Deduplication
Built-in deduplication
As a monitoring task runs in interval after you start continuous checking, it is certain that duplicate items will be fetched.
Before saving fetched items, there is a duplication check on value of contentHash
.
contentHash
is automatically generated from title
, link
, descirption
, if not set manually.
If found previous saved item which has same contentHash
by same monitoring task, the new one will be skipped when saving.
Manually skip
Even with built-in deduplication, repeated parsing will still waste your time and resource even get banned by website's frequency restriction.
We strong recommend you skipping duplicate item in script manually with jiant.get.prevItem
.
if found duplicate item, use the previous one and skip parsing.
WARNING
Do not forget commenting out it when debugging, otherwise it will always load previous saved items.
// script in side panel
const $ = await jiant.get.$()
let items = []
// get all links from index list page
let links = $('ul.example-list li')
.toArray()
.map(e => $(e).find('a').attr('href'))
for (const link of links) {
// find previous item with the same link
let prevItem = await jiant.get.prevItem({ link })

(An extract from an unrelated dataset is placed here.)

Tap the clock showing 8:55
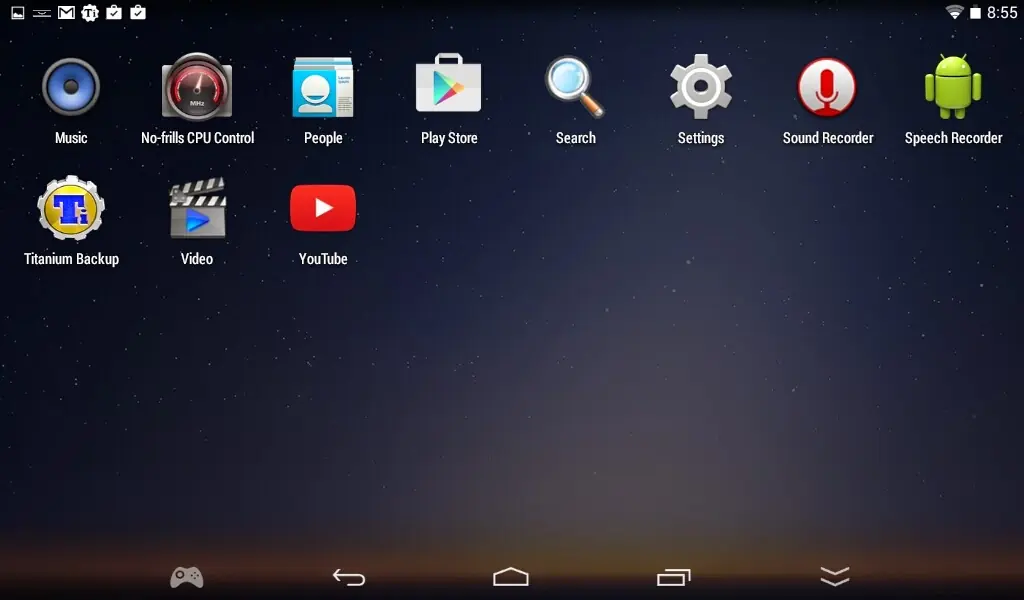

// if found, return the previous one and skip to avoid duplicate parsing.
if (prevItem) {
items.push(prevItem)
continue
}
// if not found, push to the detail page
await jiant.action.pushURL(link)
// waiting for page loaded then get the page content
let n$ = await jiant.get.$()
// parsing more info on detail page
let title = n$('h2.title').first().text()
let description = n$('div.main-text').first().text()
items.push({
title, description, link
})
// try next link
}
return { items }
Disable built-in deduplication
Sometime if you want to save duplicate item, you can set DUPLICATE_CHECK_IN_MS
in configure (JSON) for specific task.